## O QUE FAZER
1. Transcreva do texto sobre O Beijo de Judas a passagem de "Vem-me à memória" a "vida em sociedade.".
2. Segundo o texto sobre O Beijo de Judas, em que capela e em que cidade Giotto pintou este fresco?

## EXCERTO

■ ■ ■

Giotto - O Beijo de Judas

Giotto, O Beijo de Judas, 1304-6(pormenor)Fresco (200X185 cm)Capela de Scrovegni, Pádua

Giotto, O Beijo de Judas, 1304-6

(pormenor)

Fresco (200X185 cm)

Capela de Scrovegni, Pádua

Texto: 2002-2020 © Luís Carvalho Barreira

 

O beijo de Judas.

Vem-me à memória a música do filme Casablanca: A kiss is just a kiss / A sigh is just a sigh / The fundamental things apply / As time goes by... quando os amantes, Ilsa Lund Laszlo (Ingrid Bergman) e Richard Blane (Humphrey Bogart), se reencontram e recordam paixões que o tempo não apagou. Estas personagens dão corpo a um drama romântico. A realidade e a ficção invadem o nosso imaginário vivencial e é com dificuldade que separamos os homens das personagens. Foi sempre assim, em todas as histórias ou lendas mitológicas o Homem depositou as suas angústias, os seus medos, os seus desejos, nos deuses como forma de regrar a sua vida em sociedade.

É fascinante como a leitura feita a esta pintura, O Beijo de Judas, de Giotto, e ao seu significado, dependerem muito se nos posicionarmos do ponto de vista dos homens ou das personagens do Criador. Judas protagoniza esta dupla condição de homem e de personagem (bíblica) incumbido a difundir uma mensagem, traindo Jesus. Desde a primeira vez que tomamos contacto com esta obra, não pudemos deixar de nos interrogar sobre a mensagem humana que ela veicula. Esta pintura (fresco), para além de nos descrever uma passagem bíblica, propõe-nos reflectir, sem dúvida, sobre as relações humanas. Nas limitações dos homens. Na finitude e nos comportamentos do ser humano. Nos momentos de maior tensão que a fraqueza humana é tentada pela sua própria sobrevivência. Nos momentos aflitivos que a amizade, o amor, se manifesta no absoluto. Nas falsas idolatrias. Na prontidão para amar sem desapontar. E, sobretudo, no reconhecimento dos nossos erros como ponto de partida para alcançarmos o objectivo último: a perfeição. É tudo isto o que vemos n’O Beijo de Judas de Giotto pintado, a fresco, na capela de Scrovegni, em Pádua. Esta pintura apresenta-se aos nossos olhos com uma extraordinária tensão dramática e psicológica. Movemo-nos, seguramente, por ideais que possamos abraçar. Precisamos de tocar o outro. Precisamos de ser tangíveis no nosso semelhante sem o decepcionar. Precisamos, acima de tudo, questionar as nossas relações louvando o lado mais nobre do ser humano. É, segundo a mensagem implícita na obra pictórica em apreço, a comunhão entre a dimensão humana e a divina. Porventura, talvez possamos julgar esta pintura, com o passar do tempo e sem a carga teológica e emotiva de outrora (pelo menos para um agnóstico), segundo outros pontos de vista epistemológicos.

Giotto, O Beijo de Judas, 1304-6Fresco (200X185 cm)Capela de Scrovegni, Pádua

Giotto, O Beijo de Judas, 1304-6

Fresco (200X185 cm)

■ ■ ■

## EXCERTO DA FONTE

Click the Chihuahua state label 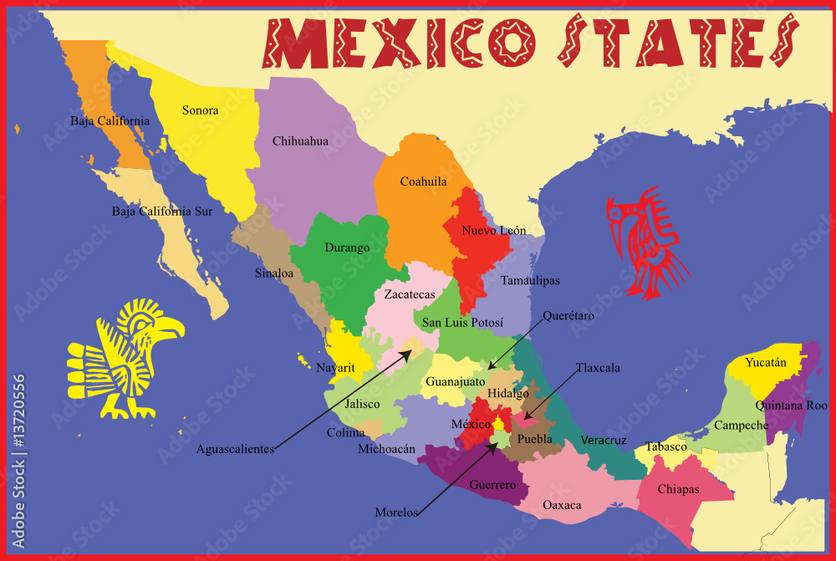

■ ■ ■

## RESULTADOS
1.
Vem-me à memória a música do filme Casablanca: A kiss is just a kiss / A sigh is just a sigh / The fundamental things apply / As time goes by... quando os amantes, Ilsa Lund Laszlo (Ingrid Bergman) e Richard Blane (Humphrey Bogart), se reencontram e recordam paixões que o tempo não apagou. Estas personagens dão corpo a um drama romântico. A realidade e a ficção invadem o nosso imaginário vivencial e é com dificuldade que separamos os homens das personagens. Foi sempre assim, em todas as histórias ou lendas mitológicas o Homem depositou as suas angústias, os seus medos, os seus desejos, nos deuses como forma de regrar a sua vida em sociedade.

2. Na capela de Scrovegni, em Pádua.